**Instructions for the task**:
Transcribe, with complete accuracy, all of the entries below except for the pictures.

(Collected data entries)
<<<<

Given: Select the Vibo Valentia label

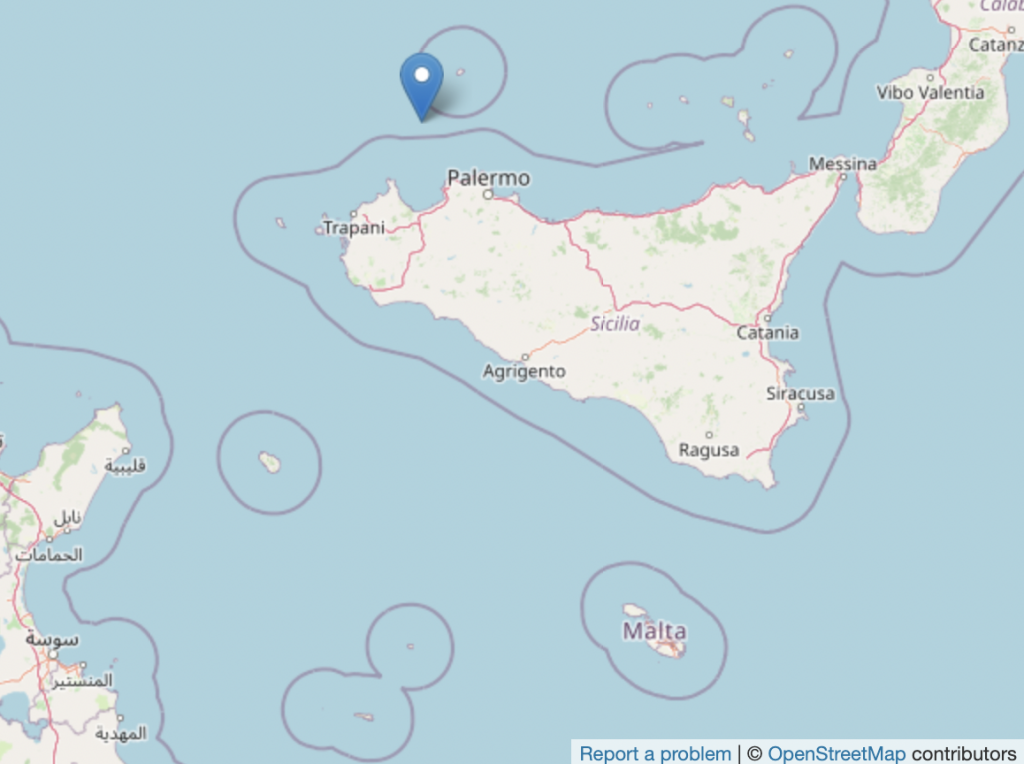Looking at the screenshot, I should click(x=930, y=93).
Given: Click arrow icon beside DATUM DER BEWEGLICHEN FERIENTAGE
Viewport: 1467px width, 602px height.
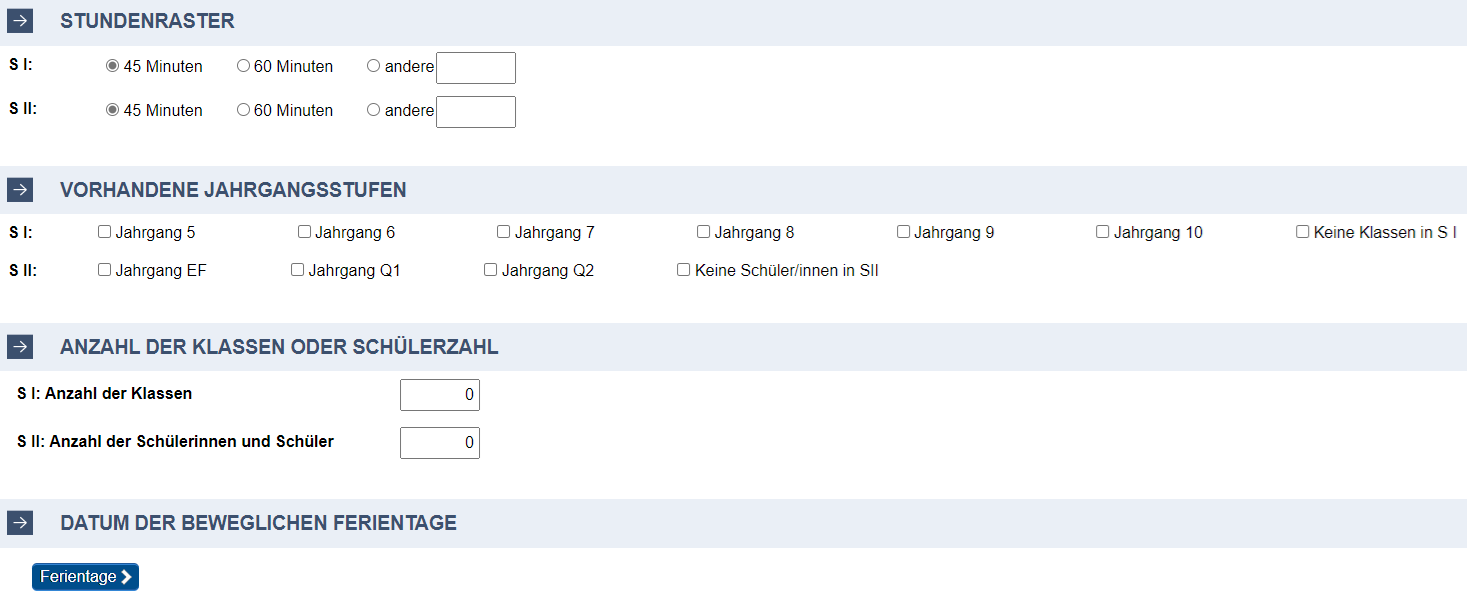Looking at the screenshot, I should pyautogui.click(x=20, y=523).
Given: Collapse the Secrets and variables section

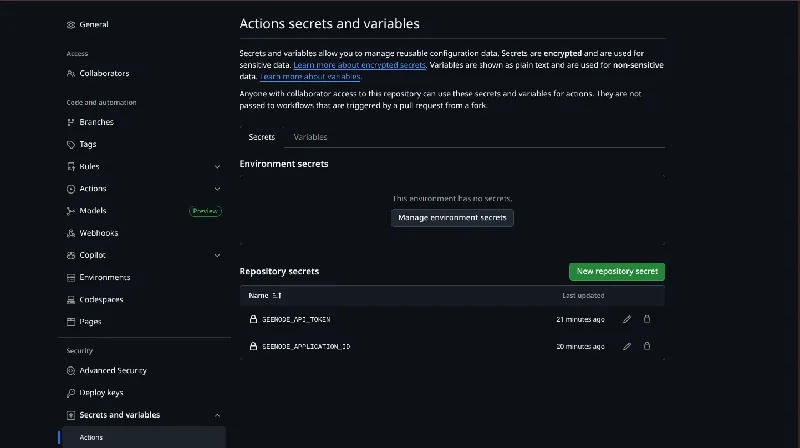Looking at the screenshot, I should tap(217, 415).
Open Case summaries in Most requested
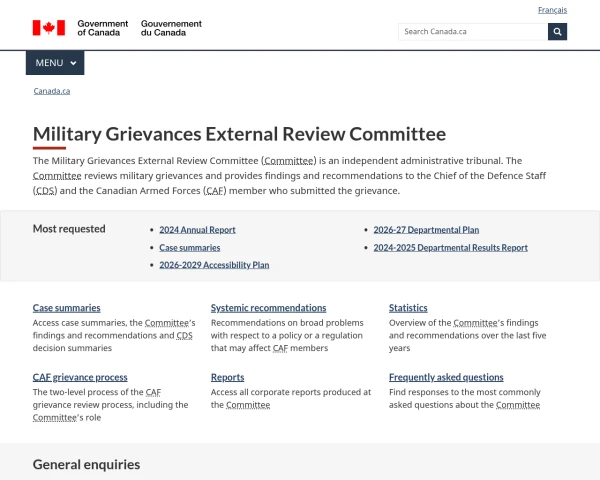Image resolution: width=600 pixels, height=480 pixels. 189,247
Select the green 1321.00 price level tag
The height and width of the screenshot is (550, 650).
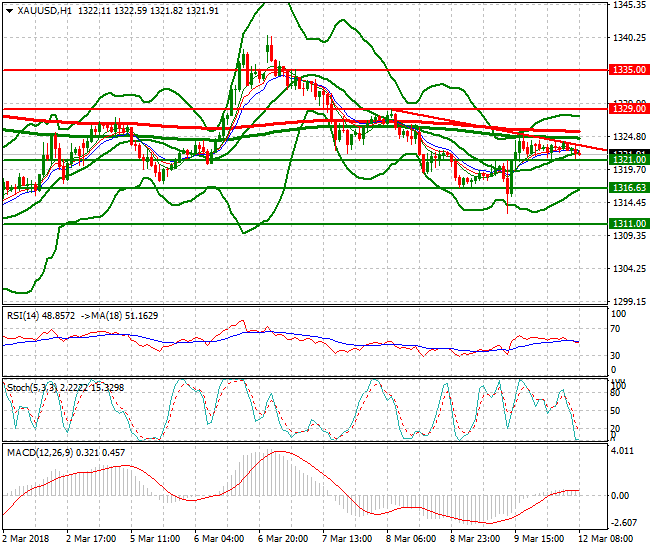point(629,160)
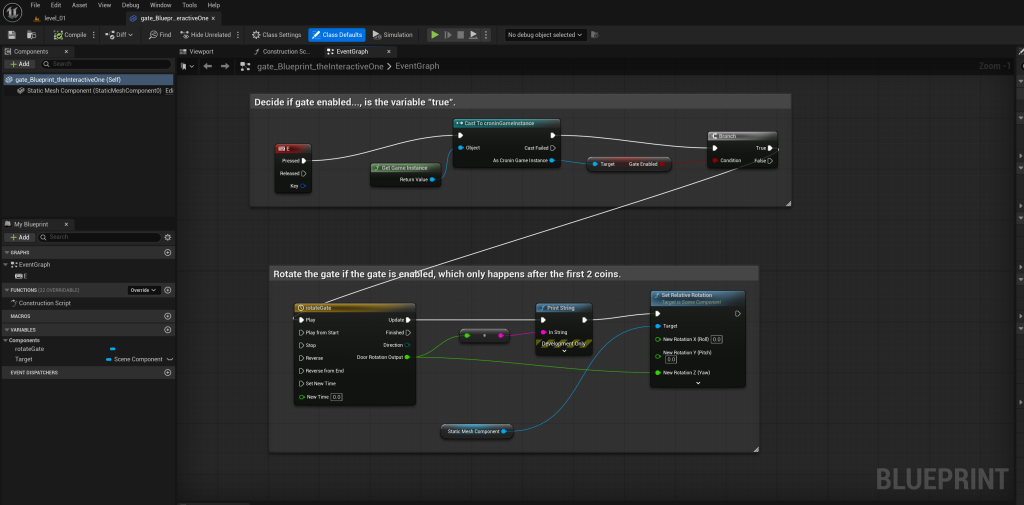Open Class Settings
The height and width of the screenshot is (505, 1024).
(x=276, y=34)
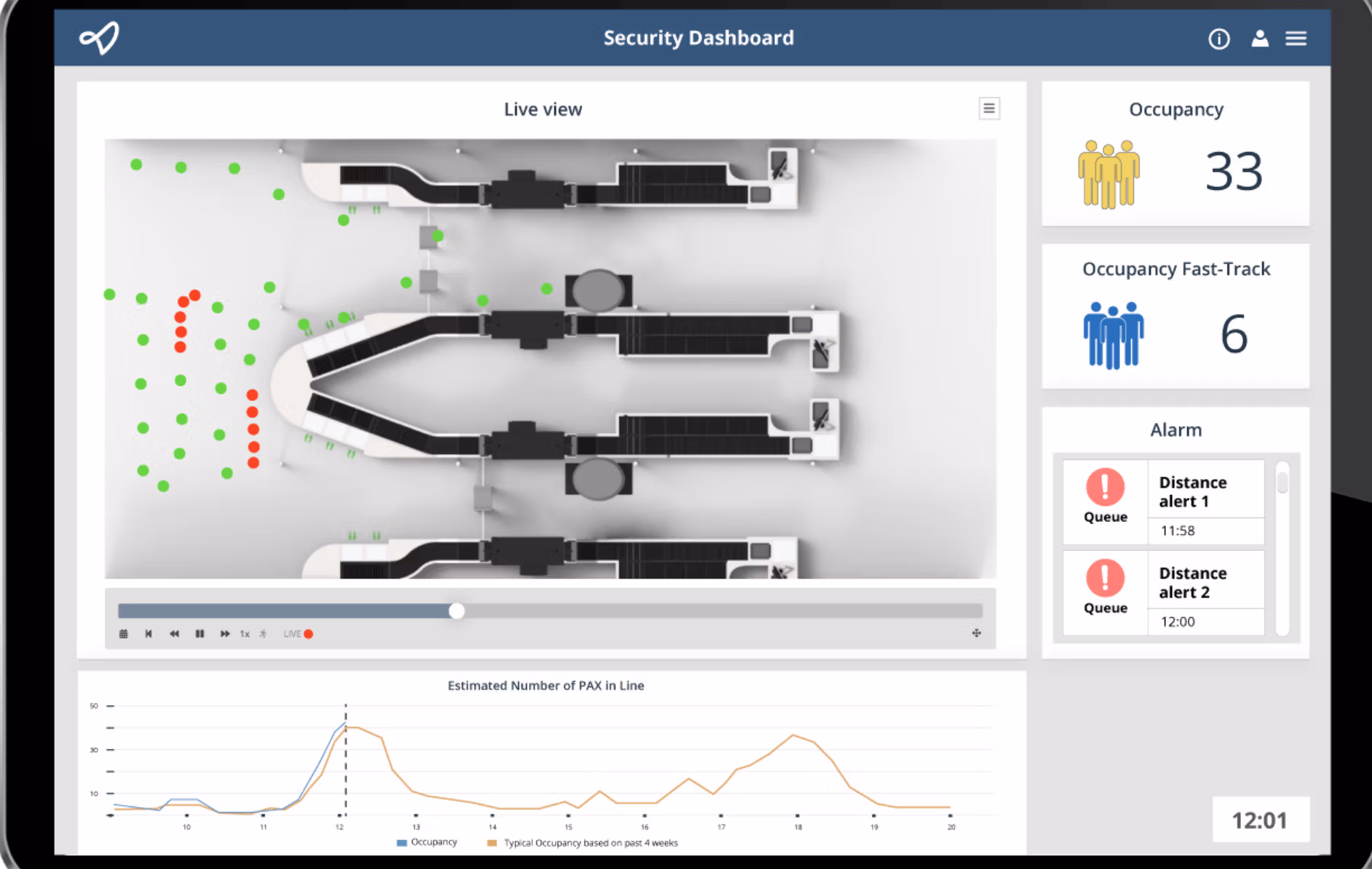This screenshot has width=1372, height=869.
Task: Click the timeline slider handle
Action: pyautogui.click(x=456, y=611)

>>>>

**Written solution**:
Given: Select the Vibo Valentia label

Looking at the screenshot, I should click(x=930, y=93).
Given: Click arrow icon beside DATUM DER BEWEGLICHEN FERIENTAGE
Viewport: 1467px width, 602px height.
Looking at the screenshot, I should pyautogui.click(x=20, y=523).
Given: Collapse the Secrets and variables section

Looking at the screenshot, I should tap(217, 415).
Open Case summaries in Most requested
Image resolution: width=600 pixels, height=480 pixels. 189,247
Select the green 1321.00 price level tag
The height and width of the screenshot is (550, 650).
point(629,160)
Open Class Settings
The height and width of the screenshot is (505, 1024).
(x=276, y=34)
This screenshot has width=1372, height=869.
Task: Click the timeline slider handle
Action: pyautogui.click(x=456, y=611)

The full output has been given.